Nimmt man das IML 2 ernst, dann ergeben sich daraus verschiedene Konsequenzen für das Lehren wie das Lernen. Hier eine Zusammenstellung aus der Sicht des Lehrens.
Ziel der Berufsbildung ist reflektiertes situatives Wissen
Handlungsleitend ist das situative System. Will die Berufsbildung handlungsleitendes Wissen vermitteln, muss sie in letzter Konsequenz den Lernenden zu gut ausgebildetem situativem Wissen verhelfen. Das bedeutet:
- Die Bildungsziele müssen dieses situative Wissen umschrieben sein. Ein Versuch in diese Richtung sind die situierten Kompetenzen.
- Der Ausbildung muss den ganzen Weg bis zum reflektierten situativen Wissen gehen.
- Auf diesem Weg verschiebt sich das Wissen der Lernenden vom „deklarativen“ Anfänger zur „situierten“ Expertin.
Die Arbeit an vorhandenen Erfahrungen ist oft wichtiger als die Vorbereitung auf neue Erfahrungen
Die Erfahrungen, welche die Lernenden im Betrieb machen, werden handlungsleitend sein. In der Schule gelernte deklarative Konzepte haben Mühe sich dagegen durchzusetzen. Zudem sind viele dieser Konzepte zu vage, als dass sich konkrete Handlungspläne daraus ableiten liessen. Das bedeutet:
- Zumindest sobald Erfahrungen aus der Arbeit im Betrieb vorliegen, muss die Schule diese aufgreifen und damit arbeiten.

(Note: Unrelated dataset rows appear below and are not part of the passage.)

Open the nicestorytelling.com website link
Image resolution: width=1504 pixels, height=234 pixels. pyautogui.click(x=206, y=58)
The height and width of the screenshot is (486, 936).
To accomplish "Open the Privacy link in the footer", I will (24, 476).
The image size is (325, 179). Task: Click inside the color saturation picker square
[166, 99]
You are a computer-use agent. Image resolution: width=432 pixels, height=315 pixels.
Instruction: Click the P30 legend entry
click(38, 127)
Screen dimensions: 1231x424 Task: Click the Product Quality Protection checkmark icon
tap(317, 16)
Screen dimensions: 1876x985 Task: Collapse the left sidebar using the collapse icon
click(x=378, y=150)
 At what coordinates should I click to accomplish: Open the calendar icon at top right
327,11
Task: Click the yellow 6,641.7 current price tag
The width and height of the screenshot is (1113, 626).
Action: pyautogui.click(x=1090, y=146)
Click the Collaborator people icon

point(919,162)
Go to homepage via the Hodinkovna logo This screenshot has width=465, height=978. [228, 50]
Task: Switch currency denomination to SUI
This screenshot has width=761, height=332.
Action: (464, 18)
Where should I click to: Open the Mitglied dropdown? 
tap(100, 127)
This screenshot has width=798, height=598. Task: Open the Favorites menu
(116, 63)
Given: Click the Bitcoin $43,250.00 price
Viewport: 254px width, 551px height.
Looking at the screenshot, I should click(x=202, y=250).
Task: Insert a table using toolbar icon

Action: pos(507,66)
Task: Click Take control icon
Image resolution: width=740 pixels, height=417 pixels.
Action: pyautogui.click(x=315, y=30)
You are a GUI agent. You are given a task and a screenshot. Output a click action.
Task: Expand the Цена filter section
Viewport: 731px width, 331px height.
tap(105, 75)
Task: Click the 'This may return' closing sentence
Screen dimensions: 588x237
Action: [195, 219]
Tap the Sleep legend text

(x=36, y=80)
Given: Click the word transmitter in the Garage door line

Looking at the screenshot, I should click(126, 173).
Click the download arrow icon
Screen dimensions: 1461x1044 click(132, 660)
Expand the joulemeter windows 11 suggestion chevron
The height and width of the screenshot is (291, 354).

- Lernende bringen aber auch sonst immer bereits Vorerfahrungen mit. Will man mit ihnen ein neues Vorgehen einüben, muss man dies berücksichtigen.
- Alle Überlegungen hier gelten selbstverständlich auch für die Gestaltung wirksamer Veranstaltungen in der Lehrerbildung!
Die Lernsituation muss der Anwendungssituation ähnlich sein
Neue Erfahrungen und auch das darin eingebettete Wissen der anderen Systeme werden in der Anwendungssituation nur aktiv, wenn sie auch erinnert werden. Dies ist umso eher der Fall, je ähnlicher für die Lernenden die Lernsituation – in der die neuen Erfahrungen entstehen – und die Anwendungssituation sind. Das bedeutet:
- Unterricht muss den Bezug zur Anwendungssituation herstellen.
- Unter Umständen brauchen die Lernenden Unterstützung dabei, alte Gewohnheiten zu überwinden, damit sich die neuen Erfahrungen durchsetzen können.
Anwendungsprobleme Behandeln ist mindestens so wichtig wie Erklären und Üben
Deklarative Konzepte, Rezepte, Regeln etc. und auch gut prozeduralisierte Routinen im prozeduralen System wenden sich nicht von selbst an. Beim Aufbau entsprechender Erfahrungen, welche diese Wissensstücke einbetten können, treten immer wieder Anwendungsprobleme auf, auf die beispielsweise das neu gelernte deklarative Konzept keine Antwort hat. Das bedeutet:
- Die Frage, was es bedeuten würde, die neue gelernten Inhalte im Betrieb anzuwenden, braucht in der Schule viel Platz.
- Die Hauptschwierigkeit beim Erlernen eines neuen Vorgehens sind die auftretenden Anwendungsprobleme. Sie müssen sorgfältig behandelt werden.
Denkwerkzeuge sollten situationsbezogen sein
Je abstrakter Konzepte, Regel, Verfahrensvorschriften etc. sind, umso grösser sind die Anwendungsprobleme, die überwunden werden müssen, umso schwieriger ist es, diese Konzepte für eine bestimmte Situation zu konkretisieren. Das bedeutet:
- Verwendete Konzepte sollten nicht abstrakter sein, als nötig.
- Abstraktion, d.h. die Einsicht, dass zwei im Alltag als unterschiedlich erlebte Situationen sich auf einer abstrakten Ebene ähnlich sind, ist oft keine Voraussetzung für Handlungsfähigkeit, sondern ein Bonus für intellektuell interessierte.
- Der Transfer von Wissen aus einer Art von Situationen in eine andere Art ist oft nicht über Abstraktion möglich, sondern muss „horizontal“ erfolgen.